→ **Given passage**
····················
Capital allocated to financing the personal or professional development of adults, for example to:

  • ensure vocational integration / reintegration on the labour market;
  • improve or update knowledge, know-how, skills or competences (upskilling);
  • acquire new skills for a career move (retraining / reskilling); By extension, body responsible for managing this capital.

By extension, body responsible for managing this capital.

Comment
  • Governance and management of training funds can be organised at:
    • sectoral level: these funds are generally managed by social partners as part of collective sectoral agreements;
    • national level: some countries created a single national training fund, governed by the State, often in partnership with social partners; the (compulsory) level of contribution can be set at national level, with funds distributed through organisations operating at sectoral level;
    • interprofessional level: funds are linked to a particular sub-field of the economy or a particular occupational field;
  • contributions to training funds can be collected in different ways:
    • systematic contribution: the training funds collects money from all companies in a given economy or sector (‘levy-grant’ mechanism);
    • selective contribution: the training fund collects money only from the companies which do not meet a predefined minimum level of training activity/contribution (‘train or pay’ or ‘levy exemption’ mechanism);
  • redistribution of funds collected can be:
    • supply-driven: the fund finances training providers (public institutions, organisations run by employer associations and/or trade-unions, private providers) or specific training programmes; companies or individual workers / job-seekers profit from the training provision at no cost or with low fees;
    • demand-driven: the fund covers all or part of the cost of a training at company or individual worker level.
····················
Pointing records for text and elements:
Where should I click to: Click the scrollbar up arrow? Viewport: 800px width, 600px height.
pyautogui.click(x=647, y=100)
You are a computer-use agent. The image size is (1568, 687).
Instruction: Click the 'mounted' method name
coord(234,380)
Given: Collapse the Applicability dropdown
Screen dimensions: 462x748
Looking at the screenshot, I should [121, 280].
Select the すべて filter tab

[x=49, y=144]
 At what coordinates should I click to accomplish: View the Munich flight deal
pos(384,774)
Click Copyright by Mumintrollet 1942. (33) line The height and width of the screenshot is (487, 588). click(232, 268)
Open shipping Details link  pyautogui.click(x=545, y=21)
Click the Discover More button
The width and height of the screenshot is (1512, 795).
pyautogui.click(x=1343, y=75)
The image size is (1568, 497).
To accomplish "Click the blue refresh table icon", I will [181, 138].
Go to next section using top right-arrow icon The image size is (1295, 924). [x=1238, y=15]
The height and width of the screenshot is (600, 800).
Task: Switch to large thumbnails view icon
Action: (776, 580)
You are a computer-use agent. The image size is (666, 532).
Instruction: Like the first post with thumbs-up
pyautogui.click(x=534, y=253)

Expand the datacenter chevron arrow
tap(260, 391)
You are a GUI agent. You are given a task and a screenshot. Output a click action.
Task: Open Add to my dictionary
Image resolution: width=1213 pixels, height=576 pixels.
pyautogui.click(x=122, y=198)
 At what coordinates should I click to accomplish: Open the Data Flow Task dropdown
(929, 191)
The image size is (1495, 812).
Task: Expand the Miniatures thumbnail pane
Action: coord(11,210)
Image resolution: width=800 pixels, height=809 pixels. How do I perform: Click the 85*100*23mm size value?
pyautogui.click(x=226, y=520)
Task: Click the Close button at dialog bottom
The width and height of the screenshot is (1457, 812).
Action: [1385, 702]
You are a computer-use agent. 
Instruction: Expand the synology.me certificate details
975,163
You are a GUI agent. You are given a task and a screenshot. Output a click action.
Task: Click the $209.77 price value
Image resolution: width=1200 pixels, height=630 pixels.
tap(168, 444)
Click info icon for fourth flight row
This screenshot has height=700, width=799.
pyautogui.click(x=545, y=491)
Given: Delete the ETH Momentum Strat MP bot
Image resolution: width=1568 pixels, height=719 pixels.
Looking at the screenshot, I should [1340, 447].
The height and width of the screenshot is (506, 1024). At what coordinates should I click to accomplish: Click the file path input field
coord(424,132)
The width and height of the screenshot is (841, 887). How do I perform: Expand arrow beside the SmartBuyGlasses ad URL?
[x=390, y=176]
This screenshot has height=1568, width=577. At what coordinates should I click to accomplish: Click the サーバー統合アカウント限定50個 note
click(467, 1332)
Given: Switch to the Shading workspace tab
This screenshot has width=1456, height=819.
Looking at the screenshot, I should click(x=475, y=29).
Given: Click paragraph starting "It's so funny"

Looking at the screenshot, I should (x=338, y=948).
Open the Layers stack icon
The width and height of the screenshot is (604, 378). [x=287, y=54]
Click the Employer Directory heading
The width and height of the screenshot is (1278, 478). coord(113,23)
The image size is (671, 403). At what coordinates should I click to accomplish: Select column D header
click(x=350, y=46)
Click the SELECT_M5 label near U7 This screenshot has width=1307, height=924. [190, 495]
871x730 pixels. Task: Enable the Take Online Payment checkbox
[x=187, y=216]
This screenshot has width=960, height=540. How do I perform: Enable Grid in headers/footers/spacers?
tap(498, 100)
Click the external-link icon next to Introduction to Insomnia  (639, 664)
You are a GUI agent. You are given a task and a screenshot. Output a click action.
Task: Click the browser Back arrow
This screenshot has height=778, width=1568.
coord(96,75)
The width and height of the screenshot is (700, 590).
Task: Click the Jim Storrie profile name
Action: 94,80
····················
→ **What this exercise asks**
A. In the training fund definition, what other name is given for the 'train or pay' mechanism?
B. Reproduce the records starting at the line that contains "Click the SELECT_M5" and ending with the final line of the records.
The training fund definition and the records were drawn from unrelated sources.

→ **Answers below**
A. The 'levy exemption' mechanism.

B.
Click the SELECT_M5 label near U7 This screenshot has width=1307, height=924. [190, 495]
871x730 pixels. Task: Enable the Take Online Payment checkbox
[x=187, y=216]
This screenshot has width=960, height=540. How do I perform: Enable Grid in headers/footers/spacers?
tap(498, 100)
Click the external-link icon next to Introduction to Insomnia  (639, 664)
You are a GUI agent. You are given a task and a screenshot. Output a click action.
Task: Click the browser Back arrow
This screenshot has height=778, width=1568.
coord(96,75)
The width and height of the screenshot is (700, 590).
Task: Click the Jim Storrie profile name
Action: 94,80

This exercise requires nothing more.